Artem Kholod

Personal information
- Full name: Artem Olehovych Kholod
- Date of birth: 22 January 2000 (age 26)
- Place of birth: Kharkiv, Ukraine
- Height: 1.82 m (6 ft 0 in)
- Position: Midfielder

Team information
- Current team: Tukums 2000
- Number: 2

Youth career
- 2009–2016: Metalist Kharkiv
- 2016–2019: Shakhtar Donetsk

Senior career*
- Years: Team / Apps / (Gls)
- 2019–2022: Shakhtar Donetsk / 0 / (0)
- 2020–2021: → Metalist 1925 Kharkiv (loan) / 18 / (1)
- 2021–2022: → Mariupol (loan) / 4 / (0)
- 2022–2023: El Paso Locomotive / 3 / (0)
- 2023–2024: Chernomorets Burgas / 10 / (3)
- 2024: Jelgava / 5 / (0)
- 2025–: Tukums 2000 / 41 / (2)

International career^{‡}
- 2016–2017: Ukraine U17 / 21 / (7)
- 2018–2019: Ukraine U19 / 5 / (2)

= Artem Kholod =

Ukrainian footballer (born 2000)

Artem Olehovych Kholod (Артем Олегович Холод; born 22 January 2000) is a Ukrainian professional footballer who plays as a midfielder for Latvian Higher League side Tukums 2000.

==Career==
Born in Kharkiv, Kholod began his career in the local FC Metalist youth sportive schools, with his first trainer Yevhen Nazarov, until his transfer to the FC Shakhtar youth sportive system in 2016.

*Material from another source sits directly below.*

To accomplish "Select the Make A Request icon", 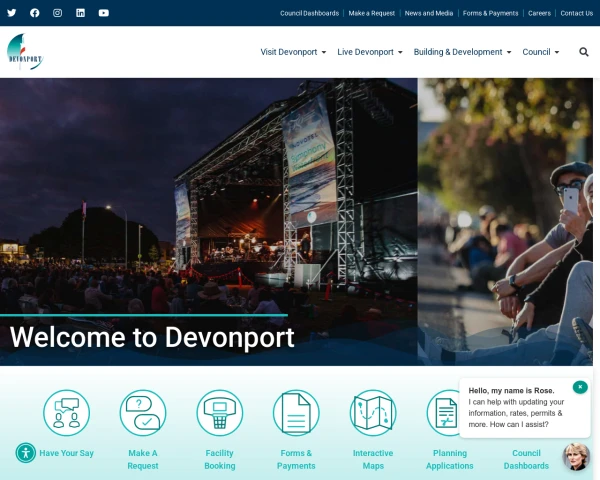I will pos(143,413).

He played in the Ukrainian Premier League Reserves and never made his debut for the senior Shakhtar Donetsk's squad. In August 2020 Kholod signed one-year loan contract with the Ukrainian First League FC Metalist 1925 Kharkiv and made the debut for this team as a start squad player in a drawing home match against FC Nyva Vinnytsia on 5 September 2020.

On 8 August 2022, El Paso Locomotive announced the signing of Kholod from Shakhtar Donetsk for the 2022 USL Championship season.